DerrickMiller

Derrick Miller, étudiant vivant à Tallahassee en Floride.

(TALLAHASSEE, FL) Un vote, c’est un vote. Mais un vote dans un État-clé comme la Floride, c’est un vote encore plus significatif.

« Notre état est un peu comme le baromètre de cette nation, déclare Derrick Miller, un électeur de 22 ans originaire de Perry, en Floride. Le pays nous observe et ça influence la suite des choses. »

Avec 29 votes du collège électoral à l’enjeu, la Floride représente le plus gros butin de tous les swing states, ces États-clés où l’élection va se décider. À la recherche de ces votes cruciaux, Barack Obama et Mitt Romney ont passé depuis quelques jours tout leur temps dans les États-clés comme la Floride.

Le gagnant du Sunshine State s’approchera du chiffre magique de 270 grands électeurs, le chiffre qui mène à la Maison-Blanche.

« Je trouve ça encore plus important de voter ici. Nous sommes un état qui change constamment à cause de l’immigration et je veux que cet état soit républicain le plus longtemps possible », affirme pour sa part Brent, étudiant à l’Université Florida State pour qui ce vote était une première à l’âge de 18 ans.

La Floride est une mosaïque culturelle et politique, à l’image de ce que sont les États-Unis. La démographie y est hétérogène, avec 58% de blancs, 23% de latinos et 15% d’afro-américains. Lors des quatre dernières élections, Républicains et Démocrates se sont divisés également la mise.

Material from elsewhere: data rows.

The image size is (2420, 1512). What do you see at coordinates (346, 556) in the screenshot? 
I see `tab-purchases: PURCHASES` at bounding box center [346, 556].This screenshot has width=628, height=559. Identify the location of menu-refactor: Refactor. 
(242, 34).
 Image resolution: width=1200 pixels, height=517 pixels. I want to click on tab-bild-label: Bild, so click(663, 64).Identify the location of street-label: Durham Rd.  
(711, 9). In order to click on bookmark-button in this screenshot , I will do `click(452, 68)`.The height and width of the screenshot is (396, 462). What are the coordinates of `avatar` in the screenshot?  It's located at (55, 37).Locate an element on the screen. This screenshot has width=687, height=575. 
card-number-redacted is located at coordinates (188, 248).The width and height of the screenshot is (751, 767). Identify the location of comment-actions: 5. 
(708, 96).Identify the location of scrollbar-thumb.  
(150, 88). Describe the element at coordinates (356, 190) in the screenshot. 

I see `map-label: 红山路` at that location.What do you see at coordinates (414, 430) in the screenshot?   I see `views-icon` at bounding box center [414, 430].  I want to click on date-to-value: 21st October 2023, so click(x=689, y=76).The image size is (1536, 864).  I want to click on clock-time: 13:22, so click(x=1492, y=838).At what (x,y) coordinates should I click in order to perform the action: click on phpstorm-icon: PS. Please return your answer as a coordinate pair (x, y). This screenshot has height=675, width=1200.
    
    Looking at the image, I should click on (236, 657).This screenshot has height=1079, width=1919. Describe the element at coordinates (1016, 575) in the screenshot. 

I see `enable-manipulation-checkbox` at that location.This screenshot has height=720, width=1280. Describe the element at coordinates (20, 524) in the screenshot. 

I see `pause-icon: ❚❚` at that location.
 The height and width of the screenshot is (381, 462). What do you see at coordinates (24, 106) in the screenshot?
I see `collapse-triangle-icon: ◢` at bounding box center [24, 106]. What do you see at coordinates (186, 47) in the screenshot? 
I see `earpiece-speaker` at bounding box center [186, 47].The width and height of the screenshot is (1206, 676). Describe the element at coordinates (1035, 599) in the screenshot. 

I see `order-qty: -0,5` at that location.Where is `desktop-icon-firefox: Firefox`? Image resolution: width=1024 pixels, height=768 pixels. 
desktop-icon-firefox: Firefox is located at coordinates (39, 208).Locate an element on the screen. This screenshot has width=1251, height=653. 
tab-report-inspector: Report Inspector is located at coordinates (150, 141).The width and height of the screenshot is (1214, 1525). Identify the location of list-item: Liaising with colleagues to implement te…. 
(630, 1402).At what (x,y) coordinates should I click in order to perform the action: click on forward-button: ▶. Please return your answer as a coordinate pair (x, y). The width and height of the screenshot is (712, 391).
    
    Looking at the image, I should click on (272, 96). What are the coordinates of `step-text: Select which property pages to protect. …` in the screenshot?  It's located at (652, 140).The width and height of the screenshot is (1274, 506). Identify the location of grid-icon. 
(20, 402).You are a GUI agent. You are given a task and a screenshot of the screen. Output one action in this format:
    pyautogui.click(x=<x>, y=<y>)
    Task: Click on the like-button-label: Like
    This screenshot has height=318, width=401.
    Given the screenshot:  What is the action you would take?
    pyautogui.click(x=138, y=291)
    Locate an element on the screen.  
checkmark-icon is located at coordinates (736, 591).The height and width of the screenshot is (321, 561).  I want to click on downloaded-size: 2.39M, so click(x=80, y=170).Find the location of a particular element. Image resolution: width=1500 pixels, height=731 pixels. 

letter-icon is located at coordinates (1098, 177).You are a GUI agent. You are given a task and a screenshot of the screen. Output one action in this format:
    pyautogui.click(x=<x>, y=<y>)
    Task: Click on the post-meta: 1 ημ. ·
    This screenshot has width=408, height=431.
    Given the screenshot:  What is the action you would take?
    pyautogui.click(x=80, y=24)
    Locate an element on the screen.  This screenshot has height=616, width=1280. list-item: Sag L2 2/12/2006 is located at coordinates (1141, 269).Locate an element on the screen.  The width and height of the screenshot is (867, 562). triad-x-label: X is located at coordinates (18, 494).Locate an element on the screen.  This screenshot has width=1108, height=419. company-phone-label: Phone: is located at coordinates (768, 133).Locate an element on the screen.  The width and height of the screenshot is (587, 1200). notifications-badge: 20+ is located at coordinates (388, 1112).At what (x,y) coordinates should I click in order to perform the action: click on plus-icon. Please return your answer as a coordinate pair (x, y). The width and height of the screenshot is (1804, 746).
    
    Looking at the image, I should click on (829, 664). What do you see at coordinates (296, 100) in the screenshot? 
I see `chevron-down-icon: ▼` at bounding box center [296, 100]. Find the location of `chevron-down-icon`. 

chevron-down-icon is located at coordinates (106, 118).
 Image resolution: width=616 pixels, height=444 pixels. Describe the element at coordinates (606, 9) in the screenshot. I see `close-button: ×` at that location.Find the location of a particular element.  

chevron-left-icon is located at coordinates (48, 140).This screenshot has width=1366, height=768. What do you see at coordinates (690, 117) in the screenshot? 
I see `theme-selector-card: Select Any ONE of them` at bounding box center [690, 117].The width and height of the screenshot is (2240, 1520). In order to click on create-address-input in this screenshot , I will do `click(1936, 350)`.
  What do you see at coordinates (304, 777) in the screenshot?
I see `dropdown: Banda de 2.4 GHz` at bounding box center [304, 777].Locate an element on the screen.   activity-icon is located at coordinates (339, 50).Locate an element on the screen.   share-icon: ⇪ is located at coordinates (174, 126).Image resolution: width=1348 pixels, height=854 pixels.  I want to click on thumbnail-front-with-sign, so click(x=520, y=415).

« Cet état peut contrôler l’issue de l’élection. On doit voter parce qu’on ne veut pas revivre le fiasco de 2000. », dit Derrick Miller en faisant référence à la controverse entourant l’élection de Georges W. Bush.

Le candidat républicain avait accédé à la présidence suite à des décisions des Cours Supérieures de la Floride et des États-Unis.

« Depuis cinq mois, les deux partis font des pieds et des mains ici pour que les gens s’inscrivent sur la liste électorale », renchérit Andrew Carson, originaire de Miami.

Le Floridien de 22 ans a voté pour Mitt Romney après avoir longuement réfléchi, conscient de la portée de son vote dans cet État-clé. Mais il souhaiterait entendre d’autres voix que celles des Républicains ou des Démocrates.

« J’aurais aimé voir le candidat du Parti Libertarien, Gary Johnson, aux débats présidentiels », avoue-t-il.

Pour sa part, Derrick Miller doute qu’un troisième parti pourra un jour avoir un réel poids politique.

« Notre constitution rend la chose pratiquement impossible, rappelle-t-il. Un candidat a besoin d’une majorité de 50% plus un au collège électoral pour accéder à la présidence. »

Pour l’instant, la Floride restera une lutte à finir entre l’âne et l’éléphant.